Voices of disappointment from the Tottenham faithful slowly turned into one of optimism. Words of pride in their team’s record Premier League tally worked its way into conversations, whilst more defiant fans asserted that this season represented one of transition from the Redknapp regime. The reality remains however, that like last year, Tottenham missed a glaring opportunity to overhaul their London rivals Arsenal and Chelsea when they were at their lowest ebb and most vulnerable. Whether this chance re-presents itself in 2014 is an unknown. Critics will argue this appears unlikely with the impending figure of Jose Mourinho ominously hanging over Stamford Bridge, and a seemingly fiancially rejuvenated, re-focused and stable Gunners squad emerging. So where does this leave Villas-Boas’ side? In short – at the mercy of Daniel Levy and his billionaire boss Joe Lewis.
No longer can those in charge at the top afford to jeopardise the security of Champions League football by tying up transfer deals on August 31st. No longer can Tottenham afford to miss out on key players due to a restrictive wage structure or excessive frugality in the market.
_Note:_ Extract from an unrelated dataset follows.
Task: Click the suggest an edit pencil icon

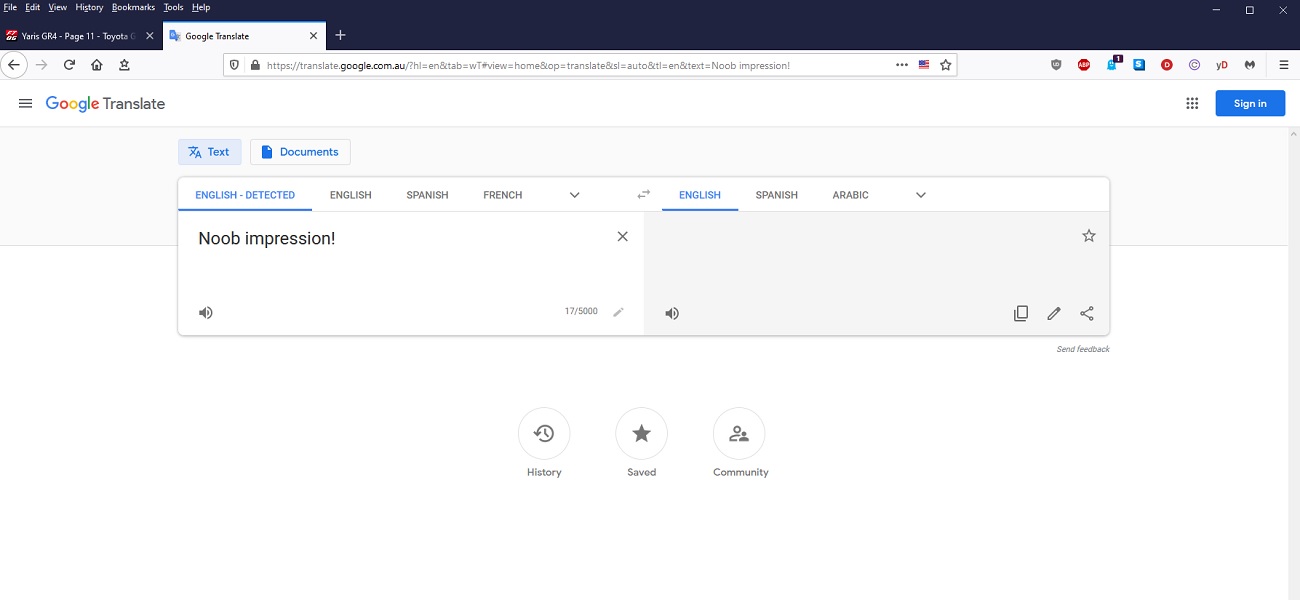Action: pos(1053,314)
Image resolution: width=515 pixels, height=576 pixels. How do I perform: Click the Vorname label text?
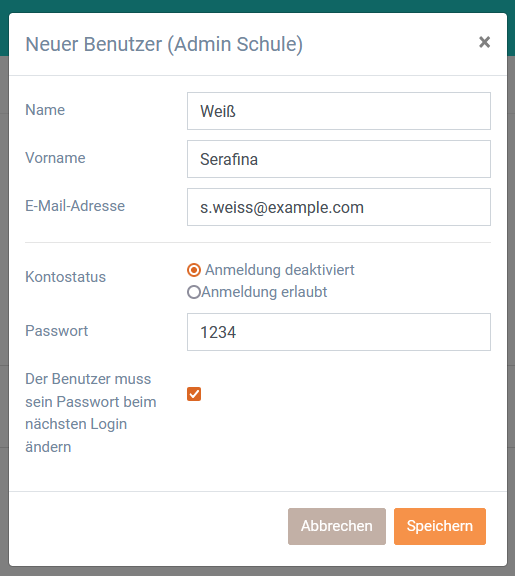click(55, 158)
Villas Boas must now be financially supported to be able to form the team he has been seeking to form from his very first day. No longer can Spurs afford to incessantly lose players central to their progression – and in this instance, never has a player been more vital to Tottenham’s progression than Gareth Bale – and Levy will know this.
Embarrassingly premature judgements of a shift in the ’balance of power’ come from the dressing room at the slightest hint of good form. Having gone 7 points clear of Arsenal, Villas-Boas insisted that Arsenal were entering into a ‘downward spiral.’ Arsene Wenger’s side proceeded to collect 26 points from a possible 30 to deservedly take a Champions League position. Ironically, it was Tottenham, who fulfilled the prophecy of their manager. One would think it were now time that all the talk matches the walk.
Yet in reality this Tottenham squad is deceptively weak. An injury to Lennon upsets the balance and pace of the team. The absence of Dembele removes Tottenham of its midfield authority and without Gareth Bale, quite frankly, the team are unlikely to register a victory. Tottenham’s squad was indeed ill-prepared for the challenges of both European and domestic success, let alone prepared to consolidate the ‘North London power shift.’ Whether Levy understands this issue is an unknown.
This summer will either outline the true ambition of Tottenham Hotspur Football Club or show the North Londoners to be pretenders. Tradition must be temporarily abandoned, and the club’s prevalent motto must be put to the ultimate test. ‘Audere est facere’. To dare is to do. If Tottenham are to carry the slightest hint of a serious assault on the big time – their transfer policy must be equally as daring.